Unprotected Categories of Expression

The Supreme Court quartet applies to expression protected by the First Amendment. However, there are categories of speech that are not protected by the First Amendment and schools are free to regulate such speech without worrying about First Amendment limits on its authority. Examples of these include:

1) Fighting Words - words in a face-to-face exchange in the form of personal insults or epithets which are likely to cause the average person to whom the words are addressed to react violently. Fighting words do not include political statements that the hearer finds deeply offensive to his or her beliefs.

2) True Threats - defined as “statements where the speaker means to communicate a serious expression of an intent to commit an act of unlawful violence to a particular individual or group of individuals.”   

3) Incitement to Imminent Lawless Action - the government is free to punish such speech if the speech consists of advocacy of imminent lawless action in a situation where the speech is likely to produce such action.  

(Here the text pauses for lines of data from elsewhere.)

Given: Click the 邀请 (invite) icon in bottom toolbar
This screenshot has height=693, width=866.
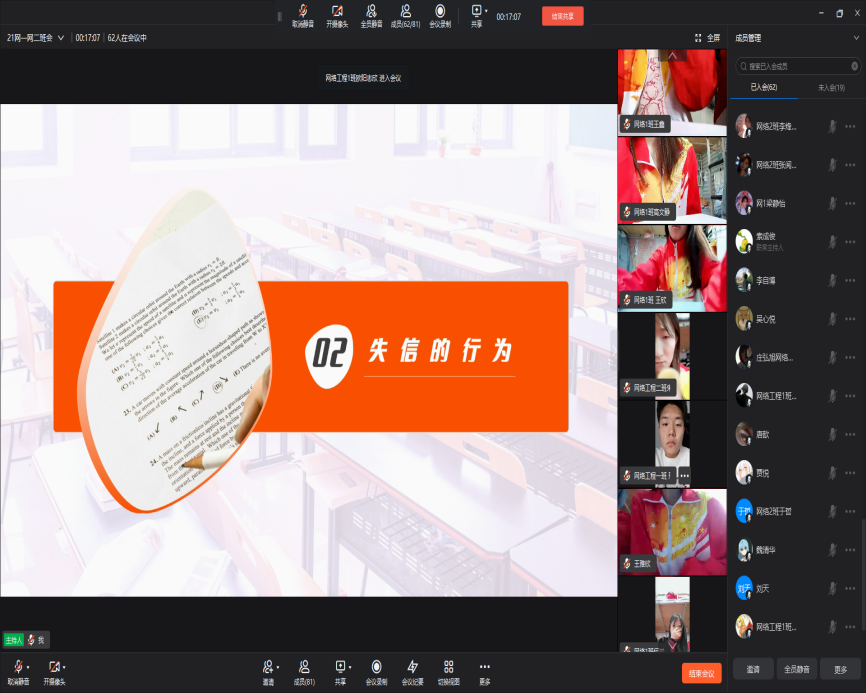Looking at the screenshot, I should 267,667.
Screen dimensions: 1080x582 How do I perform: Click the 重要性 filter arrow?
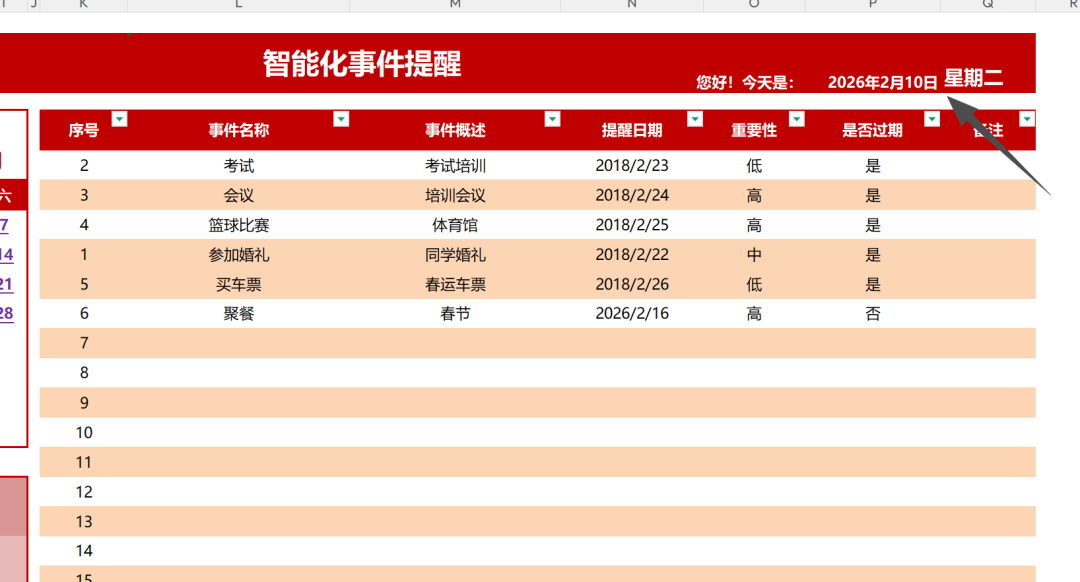[x=796, y=119]
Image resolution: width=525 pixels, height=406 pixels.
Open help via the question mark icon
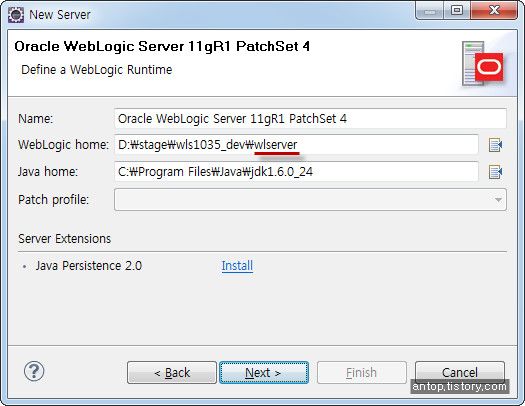tap(34, 371)
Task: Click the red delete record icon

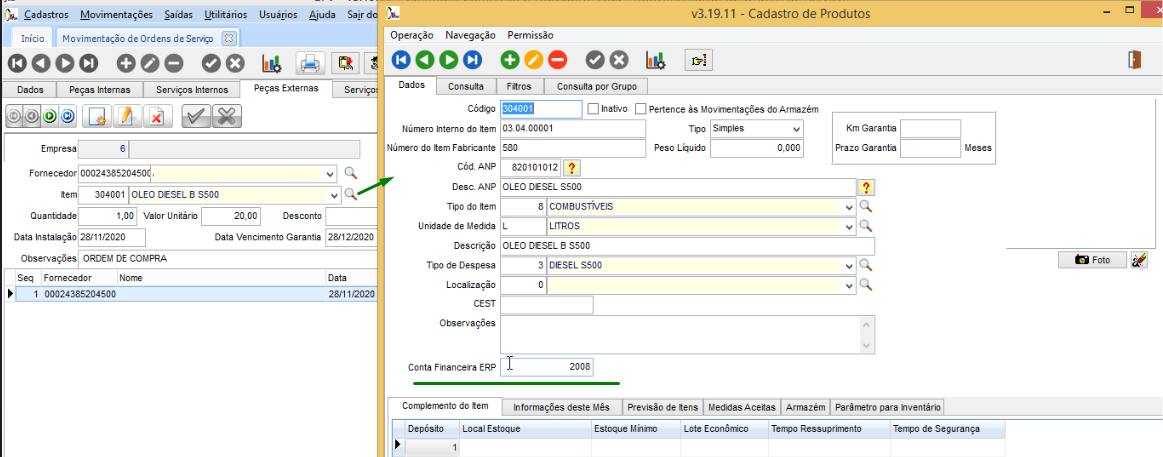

4) Obscenity - to be obscene, material must (1) be a work that the average person, applying contemporary community standards would find, taken as a whole, appeals to the prurient interest and (2) the work must depict or describe, in a patently offensive way, sexual conduct specifically defined by the applicable obscenity law, and (3) the work, taken as a whole, must lack serious literary, artistic, political or scientific value. The test for obscenity varies when minors are the intended recipients of the speech where the issue becomes whether the test is satisfied as applied to minors (e.g., the work, taken as a whole, must lack serious literary, artistic, political or scientific value for minors). This category of speech as well as nonobscene sexually explicit speech would all fall within Fraser and Hazelwood so it is not usually relevant within the school setting.